Se si esclude una battuta del ministro Calderoli («si va di male in peggio»), ieri la Lega non ha buttato altra benzina sul fuoco in cui arde la politica estera dell’Italia. Non è poco, pensando che proprio ieri i Tornado hanno volato per la prima volta con il loro carico di bombe nel cielo sopra Misurata. Quando un partito vuole dissociarsi e provocare la caduta del governo di cui fa parte, di solito insiste, alza il tono, non dà tregua. Viceversa, Bossi e i suoi, pur nella loro irritazione, hanno evitato di compiere altri passi verso la crisi e sembrano in attesa; mentre l’offensiva di carta è affidata alla “Padania”, il foglio che riflette gli umori della base.
Un altro dato: non è in vista, almeno fino a stamane, alcun autonomo documento leghista per la seduta di martedì alla Camera. Ci sono le mozioni delle diverse opposizioni, ma non c’è il testo che segnerebbe la vera, irrimediabile frattura fra il Carroccio e il governo Berlusconi. Questo non significa che il peggio sia passato. Al contrario, l’impressione è che il paese stia attraversando un momento di estrema confusione. Non dipende solo dall’avvicinarsi del voto amministrativo a Milano e altrove. Dipende dal progressivo sfilacciamento della relazione politica fra la Lega e il Pdl.
È un logoramento i cui protagonisti si muovono con ovvia cautela, perché non si sa cosa ci sia dietro l’angolo e non conviene a nessuno passare per destabilizzatore. Ma in tanti sono scontenti: a cominciare da Maroni fino al gruppo (Calderoli) più vicino a Tremonti. Il quale a sua volta appare sotto tiro. In fondo, se Berlusconi ha ancora un amico, questi è Umberto Bossi. Ma anche il vecchio leader è deluso e dubbioso: sulla Libia e su molto altro. Non può ammettere – come ha detto con tono accorato a Napolitano – che la Lega sia ferita nella sua dignità.
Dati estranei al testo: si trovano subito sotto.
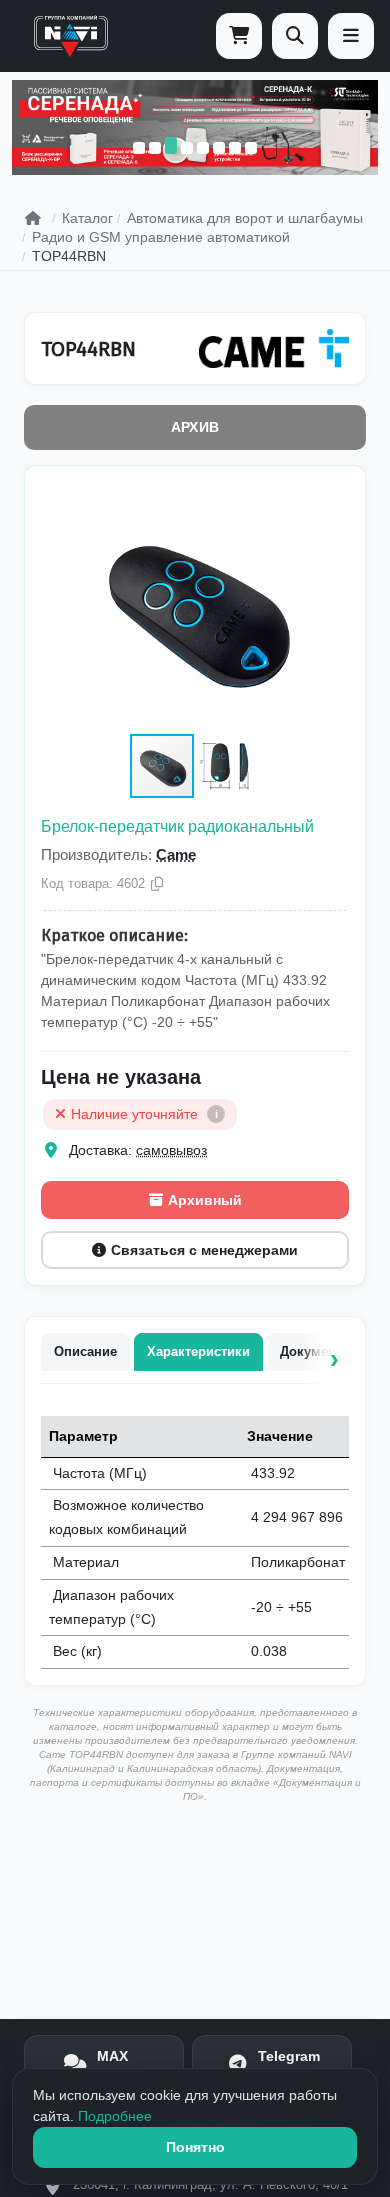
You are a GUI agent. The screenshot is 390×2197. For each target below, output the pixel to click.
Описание (85, 1351)
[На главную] (71, 36)
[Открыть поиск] (295, 36)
Ciò significa che l’incidente libico, peraltro gravissimo, potrà essere tamponato in tempo per il dibattito a Montecitorio. Ma l’impianto di fondo della coalizione Pdl-Lega come l’abbiamo conosciuta in questi anni si sta sgretolando. Berlusconi ha costruito la sua lunga stagione politica su di una salda ed efficiente leadership personale. Riconosciuta come tale anche dagli avversari. Ma ormai è evidente – e non da oggi – che il problema del governo risiede anche nella guida. È la debolezza del leader, il più delle volte, la fonte delle contraddizioni e degli incidenti di percorso. Lo si è visto nella gestione a zig-zag della questione libica. E se ne è avuta conferma nell’incontro bilaterale con Sarkozy.
Ora il presidente del Consiglio ha una sola strada davanti a sé, come si è capito ieri sera con il colloquio al Quirinale: affidarsi senza riserve a Napolitano, nei termini ben riassunti dal ministro degli Esteri, Frattini. La cornice è quella offerta dalla risoluzione Onu, all’interno della quale il capo dello Stato ha agito fin dal primo istante. Napolitano è l’unico soggetto in grado di limare gli spigoli, anche rispetto a Bossi, con l’obiettivo di portare l’insieme delle forze politiche (escluse l’Italia dei Valori e la sinistra pacifista) a superare senza danni lo scoglio parlamentare. Se la Lega acconsente, l’impresa è tuttora possibile.
Il risultato sarà che la coerenza della politica estera italiana è garantita dal Quirinale più che dal governo. Un’anomalia, certo, ma anche l’unica via per limitare i danni e sfuggire al discredito internazionale. Lo ha capito Berlusconi e nel complesso lo ha compreso il Pd che non a caso ha presentato una mozione di grande equilibrio.